Unquiet Sleep. Thus last week did Russia bestow final rites on Aleksei Kosterin, a writer who, only a month before he died, had resigned from the Communist Party rather than face what he considered illegal expulsion for his views. Kosterin had protested a variety of Soviet repressions, including the recent trials of dissidents and the invasion of Czechoslovakia. Though that alone might have accounted for the brusqueness of his funeral, Soviet authorities were actually far more concerned with the living than with the dead in the crematorium. For Kosterin's eulogist was his old friend, Major General Pyotr Grigorenko, one of the most outspoken of Russia's dissenters. For his forthrightness he was once locked up in an insane asylum, a standard Soviet form of dealing with political troublemakers.
"In farewells, it is usually said, 'Sleep quietly, dear Comrade.' We will not say this," began Grigorenko, glancing down at the visage of his friend. "In the first place, he will not listen to me. He will continue to fight, anyway. In the second place, it is impossible for me without you, Alyosha. You sit inside me, and you will stay there. Therefore, do not sleep, Alyosha! Fight, Alyosha! Burn all the abominable meanness with which they want to keep turning eternally that damned machine against which you fought all your life."

[Excerpt from a dataset]
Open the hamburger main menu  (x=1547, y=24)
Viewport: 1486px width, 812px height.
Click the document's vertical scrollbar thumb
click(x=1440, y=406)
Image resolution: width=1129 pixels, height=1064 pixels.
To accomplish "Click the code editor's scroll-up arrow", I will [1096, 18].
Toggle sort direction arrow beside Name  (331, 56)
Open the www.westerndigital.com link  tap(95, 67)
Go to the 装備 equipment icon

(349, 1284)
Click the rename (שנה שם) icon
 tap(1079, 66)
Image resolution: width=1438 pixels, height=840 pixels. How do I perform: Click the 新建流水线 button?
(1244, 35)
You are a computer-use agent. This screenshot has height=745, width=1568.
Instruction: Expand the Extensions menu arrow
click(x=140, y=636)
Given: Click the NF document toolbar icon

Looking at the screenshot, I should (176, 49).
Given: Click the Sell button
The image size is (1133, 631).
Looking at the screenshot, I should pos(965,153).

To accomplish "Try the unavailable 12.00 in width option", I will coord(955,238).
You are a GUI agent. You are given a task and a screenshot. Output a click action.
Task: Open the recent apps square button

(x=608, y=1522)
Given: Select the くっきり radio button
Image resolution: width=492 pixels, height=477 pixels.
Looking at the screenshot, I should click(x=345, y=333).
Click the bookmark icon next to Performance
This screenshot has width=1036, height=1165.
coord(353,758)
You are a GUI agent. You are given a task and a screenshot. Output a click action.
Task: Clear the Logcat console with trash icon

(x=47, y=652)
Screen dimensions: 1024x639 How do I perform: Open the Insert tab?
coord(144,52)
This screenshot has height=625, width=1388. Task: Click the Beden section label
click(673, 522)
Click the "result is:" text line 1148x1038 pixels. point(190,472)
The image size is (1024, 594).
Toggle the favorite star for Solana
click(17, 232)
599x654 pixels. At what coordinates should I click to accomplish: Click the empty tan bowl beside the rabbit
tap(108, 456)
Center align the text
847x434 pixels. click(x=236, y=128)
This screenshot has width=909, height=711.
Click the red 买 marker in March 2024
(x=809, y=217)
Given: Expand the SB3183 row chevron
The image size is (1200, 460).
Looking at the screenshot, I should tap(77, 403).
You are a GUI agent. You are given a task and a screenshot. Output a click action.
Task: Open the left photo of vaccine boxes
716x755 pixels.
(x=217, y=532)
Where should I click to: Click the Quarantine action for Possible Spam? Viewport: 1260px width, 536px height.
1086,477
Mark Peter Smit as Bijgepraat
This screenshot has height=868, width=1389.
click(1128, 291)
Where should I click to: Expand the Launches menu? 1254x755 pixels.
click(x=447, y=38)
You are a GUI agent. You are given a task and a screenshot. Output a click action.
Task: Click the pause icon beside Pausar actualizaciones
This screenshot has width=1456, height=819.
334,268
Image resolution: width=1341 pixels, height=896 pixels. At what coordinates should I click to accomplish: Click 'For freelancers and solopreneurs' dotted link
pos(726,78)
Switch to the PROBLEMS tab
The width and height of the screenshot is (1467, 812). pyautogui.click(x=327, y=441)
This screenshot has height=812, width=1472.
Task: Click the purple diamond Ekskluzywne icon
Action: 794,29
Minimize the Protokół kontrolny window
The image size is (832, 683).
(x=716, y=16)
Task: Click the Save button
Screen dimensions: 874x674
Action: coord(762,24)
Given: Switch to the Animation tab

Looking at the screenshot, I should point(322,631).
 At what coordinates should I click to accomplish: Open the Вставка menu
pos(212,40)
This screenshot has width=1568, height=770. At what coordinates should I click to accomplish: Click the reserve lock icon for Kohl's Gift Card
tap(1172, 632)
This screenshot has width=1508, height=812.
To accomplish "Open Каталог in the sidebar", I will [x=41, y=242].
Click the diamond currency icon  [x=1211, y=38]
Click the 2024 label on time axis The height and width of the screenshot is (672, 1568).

* **Request**
What comes next in the article about Aleksei Kosterin's funeral, picking up after its final sentence?

* **Response to this exercise**
Dark Days. Kosterin had fought against more than one machine in his 72 years. He became a Bolshevik a year before the Russian Revolution in 1917 and was a party member in good standing until arrested in Stalin's widespread purges of the mid-1930s. Not long after he was released from a labor camp, after Stalin's death in 1953, his daughter Nina gained posthumous fame in the Soviet Union as Russia's Anne Frank. At the age of 20, she had been executed by the Nazis for her part in a partisan raid, and her diary of the dark days of the German invasion, published in 1962, won wide acclaim. Once rehabilitated, Kosterin spent much of his time criticizing Russian officialdom for its treatment of minority groups, notably the Crimean Tartars, and, more recently, dissident intellectuals, until he died of a heart ailment.